Problem to work on> Only one stretch of the data below should be repeated: the lines from the line containing "Täydellinen kytkinkaappi (30, 237)" through the line containing "Eteen asennettu tyhjiökatkaisin (259, 2301)", inclusive, exactly as they are.

Dataset entries:
#####

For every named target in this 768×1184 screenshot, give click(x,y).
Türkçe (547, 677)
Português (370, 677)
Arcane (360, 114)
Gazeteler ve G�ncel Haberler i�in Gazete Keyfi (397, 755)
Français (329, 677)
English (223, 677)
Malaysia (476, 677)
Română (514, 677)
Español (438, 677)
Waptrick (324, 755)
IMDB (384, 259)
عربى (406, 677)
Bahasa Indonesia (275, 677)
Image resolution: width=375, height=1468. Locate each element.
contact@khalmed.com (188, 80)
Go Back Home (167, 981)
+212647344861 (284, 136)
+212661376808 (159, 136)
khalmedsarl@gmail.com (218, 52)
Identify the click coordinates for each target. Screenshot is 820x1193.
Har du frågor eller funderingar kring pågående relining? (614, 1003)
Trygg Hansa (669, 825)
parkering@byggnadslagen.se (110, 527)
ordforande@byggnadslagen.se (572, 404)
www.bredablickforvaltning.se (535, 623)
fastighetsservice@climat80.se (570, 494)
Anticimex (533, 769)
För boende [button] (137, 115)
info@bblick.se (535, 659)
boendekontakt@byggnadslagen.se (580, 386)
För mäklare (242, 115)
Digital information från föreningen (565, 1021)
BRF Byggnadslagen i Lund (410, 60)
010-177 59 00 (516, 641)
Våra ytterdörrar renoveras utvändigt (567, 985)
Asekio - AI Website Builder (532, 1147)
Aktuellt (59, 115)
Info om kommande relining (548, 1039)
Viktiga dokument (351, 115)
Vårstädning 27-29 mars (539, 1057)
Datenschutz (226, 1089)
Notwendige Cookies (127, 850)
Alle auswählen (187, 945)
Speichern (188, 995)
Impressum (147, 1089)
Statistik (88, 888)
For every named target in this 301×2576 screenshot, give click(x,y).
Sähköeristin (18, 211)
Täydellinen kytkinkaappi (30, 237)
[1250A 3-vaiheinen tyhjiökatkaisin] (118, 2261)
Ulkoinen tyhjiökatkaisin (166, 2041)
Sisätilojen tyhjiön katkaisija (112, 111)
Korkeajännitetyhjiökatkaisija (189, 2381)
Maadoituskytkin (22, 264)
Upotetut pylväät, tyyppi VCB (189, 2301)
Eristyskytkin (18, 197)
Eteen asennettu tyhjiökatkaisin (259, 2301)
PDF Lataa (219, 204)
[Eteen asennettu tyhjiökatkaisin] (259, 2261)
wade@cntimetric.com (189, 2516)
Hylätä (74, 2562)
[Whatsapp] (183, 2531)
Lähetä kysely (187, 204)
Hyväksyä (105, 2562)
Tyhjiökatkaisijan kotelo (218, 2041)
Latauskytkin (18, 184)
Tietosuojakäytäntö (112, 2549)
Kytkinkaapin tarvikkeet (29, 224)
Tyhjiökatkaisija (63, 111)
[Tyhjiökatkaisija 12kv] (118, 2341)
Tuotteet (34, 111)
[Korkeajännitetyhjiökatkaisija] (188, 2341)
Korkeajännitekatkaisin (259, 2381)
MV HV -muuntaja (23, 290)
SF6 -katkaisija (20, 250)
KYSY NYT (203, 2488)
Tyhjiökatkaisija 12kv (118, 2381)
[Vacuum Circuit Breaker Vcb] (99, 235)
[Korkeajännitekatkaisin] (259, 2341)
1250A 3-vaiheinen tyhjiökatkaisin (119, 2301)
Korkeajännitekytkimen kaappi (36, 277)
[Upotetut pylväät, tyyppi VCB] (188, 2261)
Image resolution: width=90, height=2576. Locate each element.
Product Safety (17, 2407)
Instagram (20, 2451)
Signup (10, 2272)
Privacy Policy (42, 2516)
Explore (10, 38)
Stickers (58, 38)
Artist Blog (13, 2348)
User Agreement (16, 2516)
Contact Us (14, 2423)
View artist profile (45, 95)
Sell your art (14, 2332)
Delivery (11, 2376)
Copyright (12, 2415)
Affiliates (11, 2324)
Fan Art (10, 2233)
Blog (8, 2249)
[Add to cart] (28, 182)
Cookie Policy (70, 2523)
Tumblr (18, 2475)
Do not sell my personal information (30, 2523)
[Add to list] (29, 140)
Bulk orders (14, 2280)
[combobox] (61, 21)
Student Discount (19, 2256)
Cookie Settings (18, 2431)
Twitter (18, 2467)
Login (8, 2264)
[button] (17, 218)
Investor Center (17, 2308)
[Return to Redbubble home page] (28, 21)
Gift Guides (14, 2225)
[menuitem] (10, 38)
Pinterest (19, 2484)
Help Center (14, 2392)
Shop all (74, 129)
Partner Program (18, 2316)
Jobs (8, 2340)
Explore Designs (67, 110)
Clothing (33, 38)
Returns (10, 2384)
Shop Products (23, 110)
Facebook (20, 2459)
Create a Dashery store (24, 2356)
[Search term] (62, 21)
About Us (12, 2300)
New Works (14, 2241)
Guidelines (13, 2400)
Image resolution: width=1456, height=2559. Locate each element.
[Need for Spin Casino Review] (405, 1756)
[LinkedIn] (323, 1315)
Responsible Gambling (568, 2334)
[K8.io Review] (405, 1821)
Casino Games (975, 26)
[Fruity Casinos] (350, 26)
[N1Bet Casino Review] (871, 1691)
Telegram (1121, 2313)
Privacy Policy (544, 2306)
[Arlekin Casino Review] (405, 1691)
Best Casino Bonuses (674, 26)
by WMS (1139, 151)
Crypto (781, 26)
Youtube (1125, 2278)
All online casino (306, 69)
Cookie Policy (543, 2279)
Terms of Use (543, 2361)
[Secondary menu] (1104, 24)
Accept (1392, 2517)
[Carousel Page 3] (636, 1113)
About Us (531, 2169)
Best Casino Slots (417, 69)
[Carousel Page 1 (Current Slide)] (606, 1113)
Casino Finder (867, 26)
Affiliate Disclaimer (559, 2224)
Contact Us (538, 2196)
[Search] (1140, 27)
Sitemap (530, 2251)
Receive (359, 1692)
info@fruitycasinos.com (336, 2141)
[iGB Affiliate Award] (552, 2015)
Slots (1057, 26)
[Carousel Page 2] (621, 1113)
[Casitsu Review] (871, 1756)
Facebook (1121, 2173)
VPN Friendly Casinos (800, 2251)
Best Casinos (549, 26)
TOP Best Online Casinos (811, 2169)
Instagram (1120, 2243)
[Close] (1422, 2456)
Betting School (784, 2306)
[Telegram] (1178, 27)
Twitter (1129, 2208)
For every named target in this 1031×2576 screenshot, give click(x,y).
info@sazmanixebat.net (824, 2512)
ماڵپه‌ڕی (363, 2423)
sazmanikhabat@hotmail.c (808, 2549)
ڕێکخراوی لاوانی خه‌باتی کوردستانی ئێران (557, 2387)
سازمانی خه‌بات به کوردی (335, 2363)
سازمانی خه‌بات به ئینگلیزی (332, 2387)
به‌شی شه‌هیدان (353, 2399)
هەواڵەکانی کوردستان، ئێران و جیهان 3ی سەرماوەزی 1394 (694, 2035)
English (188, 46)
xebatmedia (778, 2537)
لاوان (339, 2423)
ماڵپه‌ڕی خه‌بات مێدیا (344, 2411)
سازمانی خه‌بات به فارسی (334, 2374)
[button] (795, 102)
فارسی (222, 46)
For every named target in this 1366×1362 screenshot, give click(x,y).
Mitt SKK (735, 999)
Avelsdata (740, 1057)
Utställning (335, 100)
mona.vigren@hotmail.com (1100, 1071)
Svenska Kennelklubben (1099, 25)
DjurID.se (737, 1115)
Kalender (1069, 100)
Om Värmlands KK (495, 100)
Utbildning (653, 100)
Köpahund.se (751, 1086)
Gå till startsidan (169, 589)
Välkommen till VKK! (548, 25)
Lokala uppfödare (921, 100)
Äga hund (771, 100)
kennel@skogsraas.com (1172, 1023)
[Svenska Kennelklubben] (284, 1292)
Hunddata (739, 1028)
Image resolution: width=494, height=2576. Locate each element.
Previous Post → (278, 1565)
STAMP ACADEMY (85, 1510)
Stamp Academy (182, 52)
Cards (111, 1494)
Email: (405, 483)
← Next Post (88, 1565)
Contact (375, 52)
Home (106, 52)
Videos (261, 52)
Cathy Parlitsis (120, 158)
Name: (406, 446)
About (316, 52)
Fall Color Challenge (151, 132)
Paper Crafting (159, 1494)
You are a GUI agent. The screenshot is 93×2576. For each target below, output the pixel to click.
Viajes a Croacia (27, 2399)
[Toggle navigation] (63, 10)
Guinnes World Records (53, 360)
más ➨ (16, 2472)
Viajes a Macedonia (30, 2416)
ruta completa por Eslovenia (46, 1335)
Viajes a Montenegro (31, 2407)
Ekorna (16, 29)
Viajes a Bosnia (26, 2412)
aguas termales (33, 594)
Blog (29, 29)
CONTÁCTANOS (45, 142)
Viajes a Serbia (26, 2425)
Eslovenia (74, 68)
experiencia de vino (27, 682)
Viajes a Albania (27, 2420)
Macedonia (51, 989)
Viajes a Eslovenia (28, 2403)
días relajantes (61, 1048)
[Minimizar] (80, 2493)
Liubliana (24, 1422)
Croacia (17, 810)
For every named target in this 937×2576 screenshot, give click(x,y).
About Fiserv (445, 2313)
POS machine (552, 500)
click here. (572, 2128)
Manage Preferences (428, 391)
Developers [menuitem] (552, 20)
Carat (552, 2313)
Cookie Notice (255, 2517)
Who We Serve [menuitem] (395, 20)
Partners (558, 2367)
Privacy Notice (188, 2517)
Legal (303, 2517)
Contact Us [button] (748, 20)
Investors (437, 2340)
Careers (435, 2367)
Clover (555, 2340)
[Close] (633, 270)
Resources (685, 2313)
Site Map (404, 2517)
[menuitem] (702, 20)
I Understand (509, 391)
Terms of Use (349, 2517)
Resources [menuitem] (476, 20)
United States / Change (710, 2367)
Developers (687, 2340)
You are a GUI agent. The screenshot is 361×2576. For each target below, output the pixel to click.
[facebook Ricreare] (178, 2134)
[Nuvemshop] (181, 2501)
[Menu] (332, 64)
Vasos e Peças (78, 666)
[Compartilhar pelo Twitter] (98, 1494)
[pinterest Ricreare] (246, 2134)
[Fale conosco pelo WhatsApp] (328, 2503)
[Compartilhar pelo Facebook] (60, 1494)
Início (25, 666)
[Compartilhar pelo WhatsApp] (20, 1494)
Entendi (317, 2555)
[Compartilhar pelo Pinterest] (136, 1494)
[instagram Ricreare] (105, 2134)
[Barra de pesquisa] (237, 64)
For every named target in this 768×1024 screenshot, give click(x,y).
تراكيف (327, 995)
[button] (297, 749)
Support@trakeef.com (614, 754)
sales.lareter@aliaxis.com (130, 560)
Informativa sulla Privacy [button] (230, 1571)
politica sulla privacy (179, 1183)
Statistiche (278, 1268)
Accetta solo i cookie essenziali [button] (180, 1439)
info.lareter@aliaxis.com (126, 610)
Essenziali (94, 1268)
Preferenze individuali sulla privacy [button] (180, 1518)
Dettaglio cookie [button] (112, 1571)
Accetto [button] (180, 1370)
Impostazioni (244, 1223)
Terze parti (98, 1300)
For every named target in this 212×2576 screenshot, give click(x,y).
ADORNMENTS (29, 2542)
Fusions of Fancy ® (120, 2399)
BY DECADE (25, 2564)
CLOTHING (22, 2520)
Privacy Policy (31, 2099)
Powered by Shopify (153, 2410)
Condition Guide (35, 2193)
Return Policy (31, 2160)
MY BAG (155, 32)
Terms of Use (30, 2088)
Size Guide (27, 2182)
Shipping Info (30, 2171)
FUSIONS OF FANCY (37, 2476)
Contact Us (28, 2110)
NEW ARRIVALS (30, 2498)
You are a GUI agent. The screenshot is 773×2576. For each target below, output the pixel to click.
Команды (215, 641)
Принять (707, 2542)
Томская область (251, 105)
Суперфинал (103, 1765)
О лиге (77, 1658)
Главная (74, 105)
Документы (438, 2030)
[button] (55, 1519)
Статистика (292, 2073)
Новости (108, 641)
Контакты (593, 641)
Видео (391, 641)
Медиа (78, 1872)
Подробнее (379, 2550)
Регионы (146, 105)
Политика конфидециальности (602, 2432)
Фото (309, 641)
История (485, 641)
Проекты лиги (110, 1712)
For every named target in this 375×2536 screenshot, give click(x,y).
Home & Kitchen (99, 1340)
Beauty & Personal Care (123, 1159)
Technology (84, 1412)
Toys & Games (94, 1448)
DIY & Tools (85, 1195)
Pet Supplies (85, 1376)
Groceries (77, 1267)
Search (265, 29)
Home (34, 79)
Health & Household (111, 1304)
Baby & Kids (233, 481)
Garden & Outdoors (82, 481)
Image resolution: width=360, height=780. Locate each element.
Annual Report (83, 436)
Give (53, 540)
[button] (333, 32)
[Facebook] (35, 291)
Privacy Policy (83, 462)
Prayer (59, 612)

#####

Answer section>
Täydellinen kytkinkaappi (30, 237)
[1250A 3-vaiheinen tyhjiökatkaisin] (118, 2261)
Ulkoinen tyhjiökatkaisin (166, 2041)
Sisätilojen tyhjiön katkaisija (112, 111)
Korkeajännitetyhjiökatkaisija (189, 2381)
Maadoituskytkin (22, 264)
Upotetut pylväät, tyyppi VCB (189, 2301)
Eristyskytkin (18, 197)
Eteen asennettu tyhjiökatkaisin (259, 2301)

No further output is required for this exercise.